─── Given entries ───

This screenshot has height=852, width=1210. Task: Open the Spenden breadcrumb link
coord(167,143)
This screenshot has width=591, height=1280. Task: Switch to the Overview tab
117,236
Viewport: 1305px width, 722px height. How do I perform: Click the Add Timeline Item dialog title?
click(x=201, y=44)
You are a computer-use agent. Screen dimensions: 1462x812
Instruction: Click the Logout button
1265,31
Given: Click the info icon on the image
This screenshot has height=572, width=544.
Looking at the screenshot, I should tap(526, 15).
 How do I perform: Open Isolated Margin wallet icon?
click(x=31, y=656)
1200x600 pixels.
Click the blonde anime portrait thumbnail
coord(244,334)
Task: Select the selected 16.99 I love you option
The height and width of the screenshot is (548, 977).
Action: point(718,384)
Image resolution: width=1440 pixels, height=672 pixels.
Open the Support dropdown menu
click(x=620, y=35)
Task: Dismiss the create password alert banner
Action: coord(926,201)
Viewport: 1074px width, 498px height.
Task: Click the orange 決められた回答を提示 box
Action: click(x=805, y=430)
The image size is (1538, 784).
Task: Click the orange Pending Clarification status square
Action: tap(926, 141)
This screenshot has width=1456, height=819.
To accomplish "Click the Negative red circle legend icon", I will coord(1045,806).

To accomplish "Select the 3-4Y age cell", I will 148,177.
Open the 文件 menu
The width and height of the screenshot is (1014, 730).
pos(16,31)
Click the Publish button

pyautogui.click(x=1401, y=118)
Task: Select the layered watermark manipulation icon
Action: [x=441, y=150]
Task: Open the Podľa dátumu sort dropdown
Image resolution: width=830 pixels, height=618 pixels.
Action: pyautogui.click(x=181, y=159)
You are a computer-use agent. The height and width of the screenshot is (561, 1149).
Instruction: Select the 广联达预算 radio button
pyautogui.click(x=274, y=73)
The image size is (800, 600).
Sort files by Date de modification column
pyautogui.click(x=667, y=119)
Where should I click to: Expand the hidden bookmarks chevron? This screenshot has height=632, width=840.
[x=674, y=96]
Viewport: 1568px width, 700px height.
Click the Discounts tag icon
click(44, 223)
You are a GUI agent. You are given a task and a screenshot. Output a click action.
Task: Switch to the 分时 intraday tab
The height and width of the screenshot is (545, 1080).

───

→ **Written task**
Rewrite the entries from the line containing "You are a computer-use agent. The" through the end of the entries, replacing "radio button" with "option" and leaving everything else unchanged.

→ **Response for this exercise**
You are a computer-use agent. The height and width of the screenshot is (561, 1149).
Instruction: Select the 广联达预算 option
pyautogui.click(x=274, y=73)
The image size is (800, 600).
Sort files by Date de modification column
pyautogui.click(x=667, y=119)
Where should I click to: Expand the hidden bookmarks chevron? This screenshot has height=632, width=840.
[x=674, y=96]
Viewport: 1568px width, 700px height.
Click the Discounts tag icon
click(44, 223)
You are a GUI agent. You are given a task and a screenshot. Output a click action.
Task: Switch to the 分时 intraday tab
The height and width of the screenshot is (545, 1080).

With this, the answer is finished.